Литография. 1870-е гг.



После А.А. Дмитриевского взгляд на начальный период создания Русской Палестины в Святой Земле, на взаимодействие там таких учреждений как российское консульство, Духовная Миссия, Палестинский комитет и Палестинская комиссия с подчиненными ее ведению Русскими постройками, не менялся и почти не подвергался дальнейшей научной проработке. Новая попытка комплексно рассмотреть проблему была совсем недавно предпринята Р.Б. Бутовой. Этому посвящен раздел в одной из глав ее диссертации.

Согласно устоявшимся представлениям, которые встречаются в современных исследованиях, многочисленные конфликты между российскими учреждениями в Святой Земле, проистекали из-за различия ведомственных и корпоративных интересов, а также из-за разнонаправленного влияния августейших покровителей этих учреждений - императрицы Марии Александровны и великого князя Константина Николаевича.
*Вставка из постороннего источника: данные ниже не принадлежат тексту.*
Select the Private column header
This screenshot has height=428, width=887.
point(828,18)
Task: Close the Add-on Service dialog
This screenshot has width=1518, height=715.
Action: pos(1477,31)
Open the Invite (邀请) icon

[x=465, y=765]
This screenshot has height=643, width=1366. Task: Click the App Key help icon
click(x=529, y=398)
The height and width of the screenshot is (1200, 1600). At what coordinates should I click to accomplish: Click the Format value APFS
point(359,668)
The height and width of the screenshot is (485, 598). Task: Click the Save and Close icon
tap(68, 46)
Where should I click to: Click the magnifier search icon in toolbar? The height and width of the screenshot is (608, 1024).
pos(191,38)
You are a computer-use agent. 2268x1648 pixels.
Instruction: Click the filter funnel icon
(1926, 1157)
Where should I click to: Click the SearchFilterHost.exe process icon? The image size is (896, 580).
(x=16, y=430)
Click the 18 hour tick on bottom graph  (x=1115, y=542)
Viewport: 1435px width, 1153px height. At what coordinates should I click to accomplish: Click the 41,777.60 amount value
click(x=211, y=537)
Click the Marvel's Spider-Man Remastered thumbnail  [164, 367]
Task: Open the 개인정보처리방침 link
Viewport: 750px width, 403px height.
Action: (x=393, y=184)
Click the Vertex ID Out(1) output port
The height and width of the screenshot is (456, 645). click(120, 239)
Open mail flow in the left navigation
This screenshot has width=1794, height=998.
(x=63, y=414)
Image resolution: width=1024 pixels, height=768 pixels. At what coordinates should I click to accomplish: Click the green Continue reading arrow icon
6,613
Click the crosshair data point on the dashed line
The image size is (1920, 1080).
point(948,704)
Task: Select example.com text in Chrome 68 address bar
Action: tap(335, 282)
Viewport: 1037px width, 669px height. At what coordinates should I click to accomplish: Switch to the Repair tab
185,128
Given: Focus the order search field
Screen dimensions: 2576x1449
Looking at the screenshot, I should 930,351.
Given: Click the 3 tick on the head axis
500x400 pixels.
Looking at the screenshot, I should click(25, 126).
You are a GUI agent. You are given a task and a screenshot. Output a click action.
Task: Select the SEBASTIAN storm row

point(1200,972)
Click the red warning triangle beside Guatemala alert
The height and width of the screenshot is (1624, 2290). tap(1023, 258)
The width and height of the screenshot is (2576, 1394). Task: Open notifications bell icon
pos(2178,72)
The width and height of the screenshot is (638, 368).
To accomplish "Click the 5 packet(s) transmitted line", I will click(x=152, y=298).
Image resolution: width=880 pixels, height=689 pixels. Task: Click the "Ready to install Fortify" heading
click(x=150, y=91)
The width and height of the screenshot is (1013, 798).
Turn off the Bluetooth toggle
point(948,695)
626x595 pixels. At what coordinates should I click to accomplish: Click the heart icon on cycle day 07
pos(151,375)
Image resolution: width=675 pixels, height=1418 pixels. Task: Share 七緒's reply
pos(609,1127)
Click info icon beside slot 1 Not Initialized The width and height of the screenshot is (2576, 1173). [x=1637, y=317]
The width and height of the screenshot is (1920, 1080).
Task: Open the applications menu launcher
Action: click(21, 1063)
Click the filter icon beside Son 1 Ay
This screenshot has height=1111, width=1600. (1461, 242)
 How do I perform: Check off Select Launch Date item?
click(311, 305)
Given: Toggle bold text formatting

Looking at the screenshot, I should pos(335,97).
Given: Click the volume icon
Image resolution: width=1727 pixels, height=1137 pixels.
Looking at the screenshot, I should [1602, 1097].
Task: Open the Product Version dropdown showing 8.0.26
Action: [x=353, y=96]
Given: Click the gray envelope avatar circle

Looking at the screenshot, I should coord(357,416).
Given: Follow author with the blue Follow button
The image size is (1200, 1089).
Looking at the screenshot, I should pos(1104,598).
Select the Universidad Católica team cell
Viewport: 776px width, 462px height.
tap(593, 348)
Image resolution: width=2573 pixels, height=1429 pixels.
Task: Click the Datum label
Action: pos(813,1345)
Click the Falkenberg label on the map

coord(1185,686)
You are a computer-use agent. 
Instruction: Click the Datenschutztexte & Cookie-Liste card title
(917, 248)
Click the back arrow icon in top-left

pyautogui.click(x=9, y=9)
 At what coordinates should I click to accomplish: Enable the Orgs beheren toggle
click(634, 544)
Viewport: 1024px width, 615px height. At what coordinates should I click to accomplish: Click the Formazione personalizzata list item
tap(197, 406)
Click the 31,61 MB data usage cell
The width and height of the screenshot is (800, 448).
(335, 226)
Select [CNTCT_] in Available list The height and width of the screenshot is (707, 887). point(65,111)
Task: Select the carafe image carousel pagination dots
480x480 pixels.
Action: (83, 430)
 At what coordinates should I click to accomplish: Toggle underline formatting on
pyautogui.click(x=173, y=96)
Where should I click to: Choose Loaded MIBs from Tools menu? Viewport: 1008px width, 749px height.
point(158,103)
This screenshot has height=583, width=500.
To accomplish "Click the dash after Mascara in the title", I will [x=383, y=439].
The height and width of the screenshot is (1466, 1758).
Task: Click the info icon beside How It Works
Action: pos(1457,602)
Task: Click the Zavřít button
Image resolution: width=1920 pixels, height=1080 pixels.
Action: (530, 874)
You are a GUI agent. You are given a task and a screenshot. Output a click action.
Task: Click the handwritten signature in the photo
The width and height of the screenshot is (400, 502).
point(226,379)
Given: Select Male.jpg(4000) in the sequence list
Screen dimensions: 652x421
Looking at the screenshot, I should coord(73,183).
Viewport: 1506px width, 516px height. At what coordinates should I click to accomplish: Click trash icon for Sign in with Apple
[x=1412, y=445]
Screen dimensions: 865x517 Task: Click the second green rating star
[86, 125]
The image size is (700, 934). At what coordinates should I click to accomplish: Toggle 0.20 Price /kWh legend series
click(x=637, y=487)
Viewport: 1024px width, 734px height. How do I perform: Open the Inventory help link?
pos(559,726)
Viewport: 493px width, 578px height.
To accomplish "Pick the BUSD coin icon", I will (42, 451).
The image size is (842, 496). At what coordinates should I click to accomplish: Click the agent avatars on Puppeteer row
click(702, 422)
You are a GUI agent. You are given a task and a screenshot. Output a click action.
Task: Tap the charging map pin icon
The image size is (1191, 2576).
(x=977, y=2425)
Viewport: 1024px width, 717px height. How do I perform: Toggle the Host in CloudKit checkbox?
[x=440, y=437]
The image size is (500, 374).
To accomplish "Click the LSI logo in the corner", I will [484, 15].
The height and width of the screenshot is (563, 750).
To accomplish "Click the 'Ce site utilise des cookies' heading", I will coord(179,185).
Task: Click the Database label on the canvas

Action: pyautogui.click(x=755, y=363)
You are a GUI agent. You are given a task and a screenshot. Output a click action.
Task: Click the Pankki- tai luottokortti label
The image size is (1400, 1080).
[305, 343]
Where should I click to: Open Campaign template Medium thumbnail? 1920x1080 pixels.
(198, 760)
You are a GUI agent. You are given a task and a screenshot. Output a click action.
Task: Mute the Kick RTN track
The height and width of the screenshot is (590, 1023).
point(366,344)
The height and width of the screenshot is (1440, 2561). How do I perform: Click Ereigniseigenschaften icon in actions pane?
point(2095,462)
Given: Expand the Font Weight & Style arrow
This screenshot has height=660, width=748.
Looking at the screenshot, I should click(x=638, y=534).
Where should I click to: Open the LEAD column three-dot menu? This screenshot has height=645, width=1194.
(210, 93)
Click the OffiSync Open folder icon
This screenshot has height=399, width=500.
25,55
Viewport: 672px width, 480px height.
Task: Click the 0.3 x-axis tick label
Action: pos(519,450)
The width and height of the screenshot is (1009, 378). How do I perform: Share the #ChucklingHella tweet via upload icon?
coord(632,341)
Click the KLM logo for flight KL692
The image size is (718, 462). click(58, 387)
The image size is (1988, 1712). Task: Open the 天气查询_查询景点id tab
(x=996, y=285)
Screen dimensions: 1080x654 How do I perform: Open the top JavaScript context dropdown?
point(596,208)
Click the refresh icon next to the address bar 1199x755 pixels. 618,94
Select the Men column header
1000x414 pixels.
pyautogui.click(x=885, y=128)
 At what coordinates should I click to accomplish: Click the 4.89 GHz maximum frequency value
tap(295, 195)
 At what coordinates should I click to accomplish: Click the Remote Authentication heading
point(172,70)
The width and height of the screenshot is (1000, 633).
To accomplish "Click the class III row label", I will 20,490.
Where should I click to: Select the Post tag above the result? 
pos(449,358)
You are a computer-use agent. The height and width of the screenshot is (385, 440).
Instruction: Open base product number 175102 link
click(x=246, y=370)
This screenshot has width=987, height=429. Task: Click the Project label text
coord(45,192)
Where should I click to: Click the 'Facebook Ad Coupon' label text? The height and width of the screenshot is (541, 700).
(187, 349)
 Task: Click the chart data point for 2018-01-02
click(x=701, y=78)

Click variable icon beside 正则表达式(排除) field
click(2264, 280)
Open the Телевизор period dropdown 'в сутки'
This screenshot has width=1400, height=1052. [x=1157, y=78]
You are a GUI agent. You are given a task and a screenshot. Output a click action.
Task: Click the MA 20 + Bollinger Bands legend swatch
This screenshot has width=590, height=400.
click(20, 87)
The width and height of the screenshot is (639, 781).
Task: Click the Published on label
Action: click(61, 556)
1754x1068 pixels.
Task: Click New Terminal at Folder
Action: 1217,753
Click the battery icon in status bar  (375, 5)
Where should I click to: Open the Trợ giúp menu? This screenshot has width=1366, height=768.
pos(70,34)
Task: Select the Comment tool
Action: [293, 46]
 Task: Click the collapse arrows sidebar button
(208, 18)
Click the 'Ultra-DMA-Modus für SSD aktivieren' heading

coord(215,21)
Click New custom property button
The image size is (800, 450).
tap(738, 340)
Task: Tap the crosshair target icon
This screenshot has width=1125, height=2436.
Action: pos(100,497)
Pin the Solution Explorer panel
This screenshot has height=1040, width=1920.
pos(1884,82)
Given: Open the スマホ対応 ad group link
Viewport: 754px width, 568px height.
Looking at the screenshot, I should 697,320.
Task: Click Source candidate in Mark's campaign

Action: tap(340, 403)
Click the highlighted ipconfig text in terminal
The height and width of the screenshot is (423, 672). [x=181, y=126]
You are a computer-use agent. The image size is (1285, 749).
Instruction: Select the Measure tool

Когда ситуация стала неуправляемой, в Иерусалим «в качестве последней меры», «почти случайно, по игре ведомственных амбиций и личных честолюбий», «как лицо удобное для обоих ведомств» (Синода и МИД), направляется архимандрит Антонин (Капустин), который «неожиданно для светского начальства» сумел «дать бой» сложившемуся порядку вещей в системе российского церковно-государственного управления в Святой Земле. Данная характеристика, учитывая фактическую вовлеченность в исследуемый процесс всех вышеперечисленных сторон, оправдана в качестве предварительной обобщающей оценки. Ее наполнение с точки зрения выявления исторического контекста и интерпретации фактов пока еще недостаточно. Так, например, нельзя согласиться с утверждением, что «на кандидатуре Антонина сошлись параллельные линии МИДа и Св. Синода». Хотя Антонин и прибыл в Иерусалим, как человек удобный для всех сторон (для МИД, константинопольского посольства, иерусалимского консула, для Св. Синода и Иерусалимского Патриарха), но все же первоначально он был продвинут на это место именно МИД и лично Н.П. Игнатьевым; митрополит Филарет согласился по необходимости, потому что другого варианта у него просто не существовало.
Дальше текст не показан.